__Extracted information__.
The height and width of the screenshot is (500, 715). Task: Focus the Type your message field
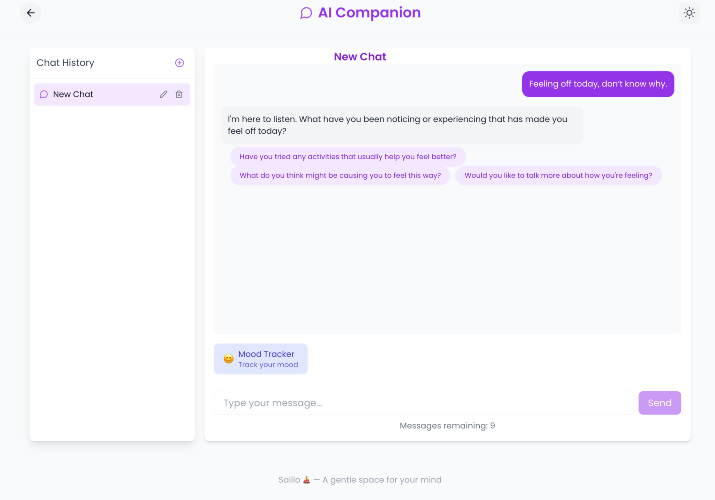424,403
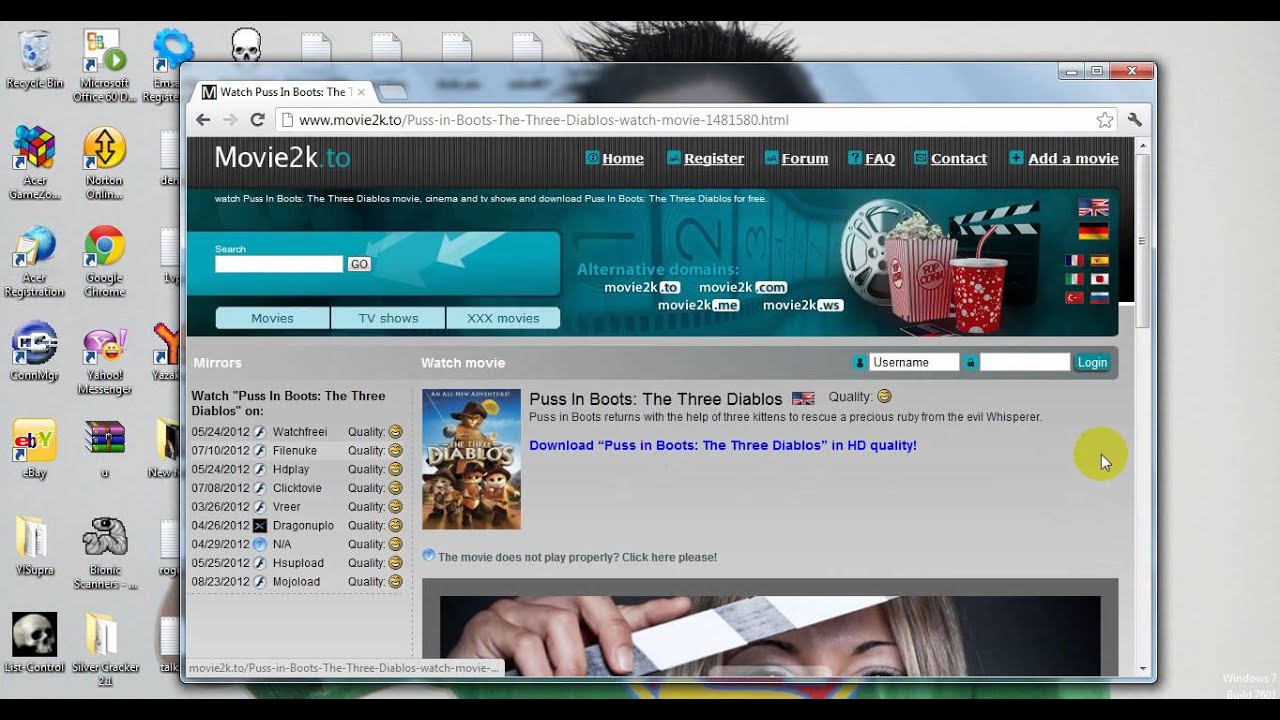Click the Dragonuplo mirror icon

[x=259, y=525]
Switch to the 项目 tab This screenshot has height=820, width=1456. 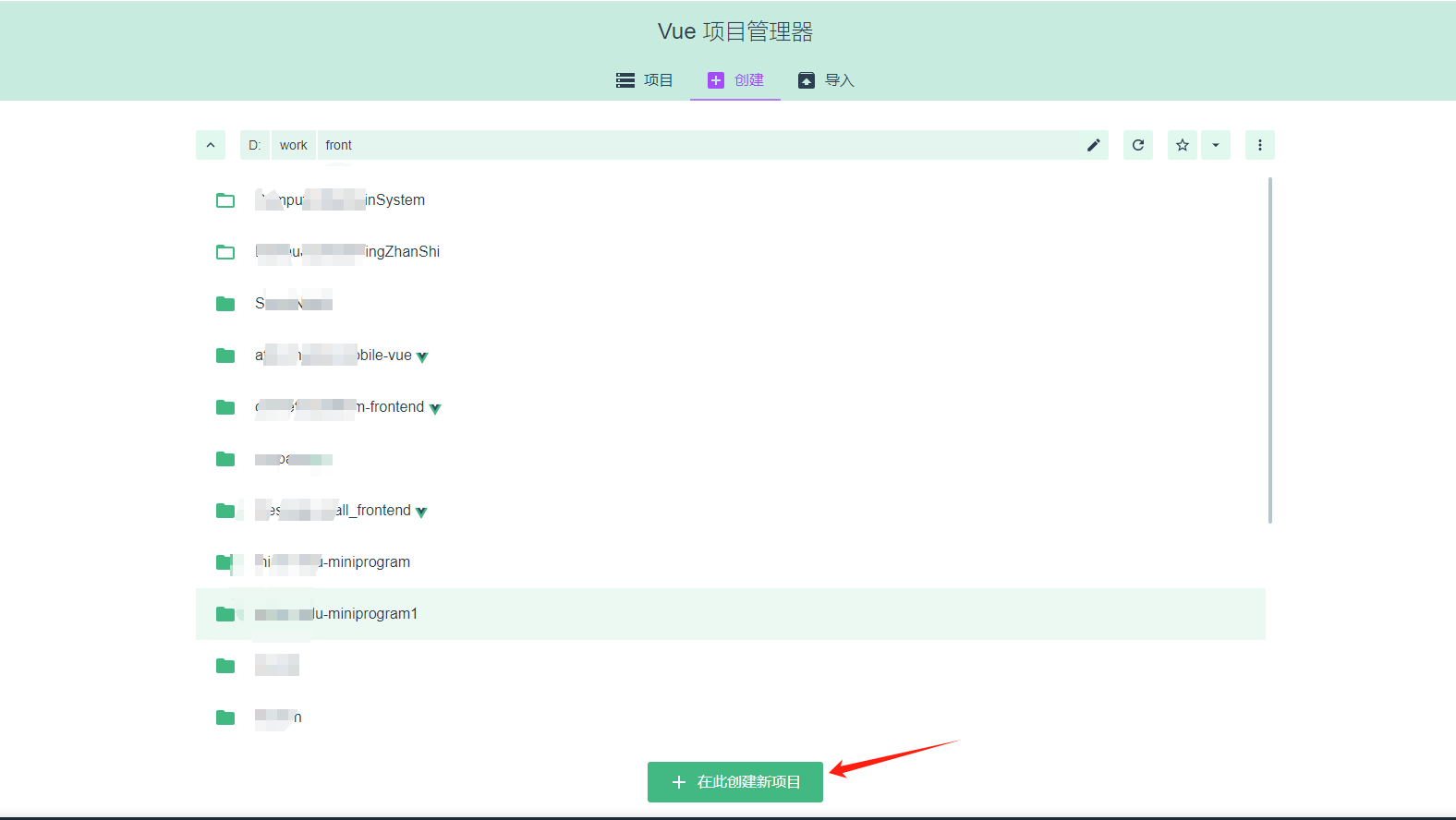click(645, 80)
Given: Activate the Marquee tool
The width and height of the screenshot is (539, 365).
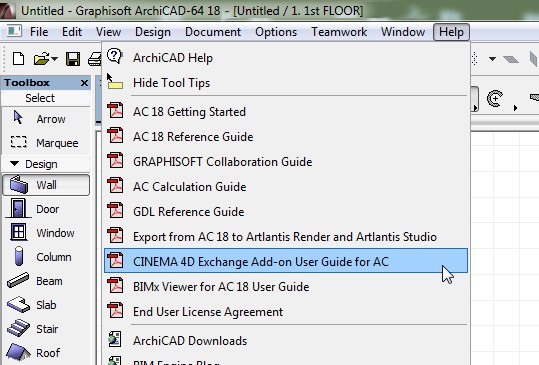Looking at the screenshot, I should [46, 143].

__Requirement__.
Each line from the line containing "The width and" through the final line of the data above must be retyped exactly; nothing else, and no pictures, may appear.

__Finished exercise__.
The width and height of the screenshot is (539, 365).
Looking at the screenshot, I should [46, 143].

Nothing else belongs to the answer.